In this example, a single print head 60 and a single drive controller 330 constitute a single head unit, with the head unit designed such that any individual head unit can be installed and uninstalled on the carriage. Carriage 1 includes a plurality of head unit mountable positions on which a single head unit is mountable. A single head unit and a single data processor 320 together constitute a single circuit set, with the circuit set designed such that any individual set can be installed and uninstalled on the printer. Printer chassis 300 includes a plurality of data processor mountable positions on which a single data processor 320 is mountable. This configuration has the advantage that in the event of a malfunction of a certain print head 60, drive controller 330, or data processor 320, for example, there is no need to repair all circuit sets on the carriage, it being sufficient to simply replace the malfunctioning circuit set or the malfunctioning head unit. The number of print heads 60 in a single head unit can be any predetermined number equal to one or greater. For example, a single head unit could be composed of three print heads 60, and one drive controller 330.

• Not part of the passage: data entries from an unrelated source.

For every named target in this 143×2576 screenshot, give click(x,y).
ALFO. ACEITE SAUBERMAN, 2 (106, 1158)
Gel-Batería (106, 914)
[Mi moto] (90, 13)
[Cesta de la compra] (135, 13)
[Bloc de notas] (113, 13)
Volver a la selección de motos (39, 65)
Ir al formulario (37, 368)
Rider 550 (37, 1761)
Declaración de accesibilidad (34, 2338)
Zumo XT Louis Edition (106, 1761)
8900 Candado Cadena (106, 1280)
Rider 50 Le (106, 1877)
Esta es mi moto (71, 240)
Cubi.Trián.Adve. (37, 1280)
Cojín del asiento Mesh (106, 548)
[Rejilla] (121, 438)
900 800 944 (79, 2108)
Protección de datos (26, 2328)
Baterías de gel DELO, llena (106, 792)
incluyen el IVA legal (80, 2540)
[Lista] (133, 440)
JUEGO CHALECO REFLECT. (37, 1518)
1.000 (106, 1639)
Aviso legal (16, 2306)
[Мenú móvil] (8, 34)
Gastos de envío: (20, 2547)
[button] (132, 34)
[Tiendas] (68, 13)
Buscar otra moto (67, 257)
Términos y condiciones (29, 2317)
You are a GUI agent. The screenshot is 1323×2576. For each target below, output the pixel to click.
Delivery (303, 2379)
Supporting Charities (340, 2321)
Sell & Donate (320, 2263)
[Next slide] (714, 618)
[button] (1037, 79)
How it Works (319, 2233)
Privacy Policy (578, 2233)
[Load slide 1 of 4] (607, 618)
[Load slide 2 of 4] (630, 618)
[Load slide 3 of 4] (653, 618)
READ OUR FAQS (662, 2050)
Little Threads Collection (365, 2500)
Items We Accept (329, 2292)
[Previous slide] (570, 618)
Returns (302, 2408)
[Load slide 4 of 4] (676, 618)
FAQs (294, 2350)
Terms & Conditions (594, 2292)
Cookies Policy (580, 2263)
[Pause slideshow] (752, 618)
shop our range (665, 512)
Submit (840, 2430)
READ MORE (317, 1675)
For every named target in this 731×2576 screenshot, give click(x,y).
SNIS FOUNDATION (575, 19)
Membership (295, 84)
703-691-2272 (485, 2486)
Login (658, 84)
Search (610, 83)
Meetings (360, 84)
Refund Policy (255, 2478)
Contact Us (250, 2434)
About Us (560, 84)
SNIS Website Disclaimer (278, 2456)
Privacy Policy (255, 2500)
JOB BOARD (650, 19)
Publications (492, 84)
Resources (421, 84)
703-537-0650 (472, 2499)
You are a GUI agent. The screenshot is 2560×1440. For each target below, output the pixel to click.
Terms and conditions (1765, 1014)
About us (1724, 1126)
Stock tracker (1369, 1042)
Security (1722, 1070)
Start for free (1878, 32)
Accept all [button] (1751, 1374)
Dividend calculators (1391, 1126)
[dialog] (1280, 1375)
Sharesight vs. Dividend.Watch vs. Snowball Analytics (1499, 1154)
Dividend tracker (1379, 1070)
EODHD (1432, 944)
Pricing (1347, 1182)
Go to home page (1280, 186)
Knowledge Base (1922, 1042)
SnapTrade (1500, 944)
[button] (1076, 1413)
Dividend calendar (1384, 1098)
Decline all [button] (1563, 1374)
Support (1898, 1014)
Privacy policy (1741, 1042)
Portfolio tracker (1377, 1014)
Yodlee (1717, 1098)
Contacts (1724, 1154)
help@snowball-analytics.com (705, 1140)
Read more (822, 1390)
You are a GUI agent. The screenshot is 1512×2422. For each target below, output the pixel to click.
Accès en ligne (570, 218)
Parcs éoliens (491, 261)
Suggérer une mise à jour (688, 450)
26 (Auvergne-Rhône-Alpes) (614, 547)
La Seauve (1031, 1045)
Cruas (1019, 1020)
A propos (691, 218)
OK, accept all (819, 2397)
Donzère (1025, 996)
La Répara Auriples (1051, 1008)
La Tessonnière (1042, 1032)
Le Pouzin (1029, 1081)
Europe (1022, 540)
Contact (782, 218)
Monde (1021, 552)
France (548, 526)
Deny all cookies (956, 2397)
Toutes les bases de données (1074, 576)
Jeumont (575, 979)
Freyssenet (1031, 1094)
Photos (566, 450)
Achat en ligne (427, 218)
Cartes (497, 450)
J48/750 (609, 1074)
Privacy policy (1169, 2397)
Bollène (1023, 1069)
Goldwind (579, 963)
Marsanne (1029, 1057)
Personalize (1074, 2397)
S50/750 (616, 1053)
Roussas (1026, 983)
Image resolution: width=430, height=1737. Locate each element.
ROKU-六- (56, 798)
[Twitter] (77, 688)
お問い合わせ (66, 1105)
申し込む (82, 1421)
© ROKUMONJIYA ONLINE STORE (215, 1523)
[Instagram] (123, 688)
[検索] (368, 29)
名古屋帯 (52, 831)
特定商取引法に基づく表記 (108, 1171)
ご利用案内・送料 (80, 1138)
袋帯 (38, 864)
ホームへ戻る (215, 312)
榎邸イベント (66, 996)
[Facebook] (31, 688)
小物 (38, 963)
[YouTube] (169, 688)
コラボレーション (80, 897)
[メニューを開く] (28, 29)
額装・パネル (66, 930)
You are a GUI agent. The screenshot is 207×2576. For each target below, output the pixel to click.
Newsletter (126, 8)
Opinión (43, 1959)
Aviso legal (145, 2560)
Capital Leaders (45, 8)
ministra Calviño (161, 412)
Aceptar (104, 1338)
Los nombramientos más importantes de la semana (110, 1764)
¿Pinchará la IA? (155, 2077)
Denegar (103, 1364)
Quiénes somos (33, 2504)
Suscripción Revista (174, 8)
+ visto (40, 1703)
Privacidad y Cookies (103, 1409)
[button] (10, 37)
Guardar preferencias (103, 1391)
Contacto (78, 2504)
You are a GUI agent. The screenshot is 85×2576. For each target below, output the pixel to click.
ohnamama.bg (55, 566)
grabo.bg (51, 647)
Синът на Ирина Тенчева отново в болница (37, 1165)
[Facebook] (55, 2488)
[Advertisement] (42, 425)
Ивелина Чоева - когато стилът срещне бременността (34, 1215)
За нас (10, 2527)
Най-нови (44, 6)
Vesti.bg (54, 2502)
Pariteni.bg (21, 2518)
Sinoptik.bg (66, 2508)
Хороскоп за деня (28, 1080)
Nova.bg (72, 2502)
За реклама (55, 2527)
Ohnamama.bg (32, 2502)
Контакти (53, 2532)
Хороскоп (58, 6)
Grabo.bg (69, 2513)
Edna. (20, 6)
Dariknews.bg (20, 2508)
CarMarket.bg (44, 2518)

In preferred practice, head units will be designed such that a head unit can be selected from among a plurality of types of head units differing at least partially in their design. Similarly, circuit sets will be designed such that a circuit set can be selected from among a plurality of types of circuit sets differing at least partially in their design. For example, a plurality of types of head units differing in the number of print heads 60 making up the head unit may be selected. This enables the user to easily configure the printing device to his or her preference.
Drive controller 330 comprises a control circuit 500, a differential driver 510, SRAM 520, an interface 530, and a drive signal generating circuit 540. Control circuit 500 has a PTS pulse generating circuit 502, and a mask signal generating circuit 504. Control circuit 500 also has a latch and counter similar to those on the chassis-side control circuit 400, but these are not shown.
Control circuit 400 and differential driver 410 constitute a transceiving section (data processor) on the chassis side. Control circuit 500 and differential driver 510 constitute a transceiving section (drive controller) on the carriage side. The PTS pulse generating circuit 502, mask signal generating circuit 504, and drive signal generating circuit 540 together constitute a head drive controller.
Flexible cable 340 connecting interfaces 430, 530 has a clock signal line pair for transmitting a clock signal SCLK, a flag signal line pair for transmitting a flag signal FLG, and a serial data line pair for transferring serial data DATA. Herein, symbols indicating signals and symbols indicating signal lines (or signal line pairs) are used interchangeably.
In this example, flexible cable 340 includes only a ground line (not shown) in addition to the three types of signal line pairs SCLK, FLG, DATA mentioned above. Typically, power lines such as a ground line are not signal lines for transmitting changes in signal level. That is, as signal lines for transmitting changes in signal level, the flexible cable 340 herein includes only three types of signal line pairs SCLK, FLG, DATA, so the size of the flexible cable 340 per se can be kept small. As noted, in the printer of the present example, seventeen flexible cables 340 are provided for the seventeen print heads 60, so if the flexible cables 340 were large, a sizeable space would be needed to accommodate the signal lines between the chassis 300 and the carriage 1. In this example, the types of signal lines making up the flexible cables 340 are kept to a minimum, thus reducing the space needed for routing the cables, resulting in a decrease in the size of the printer per se.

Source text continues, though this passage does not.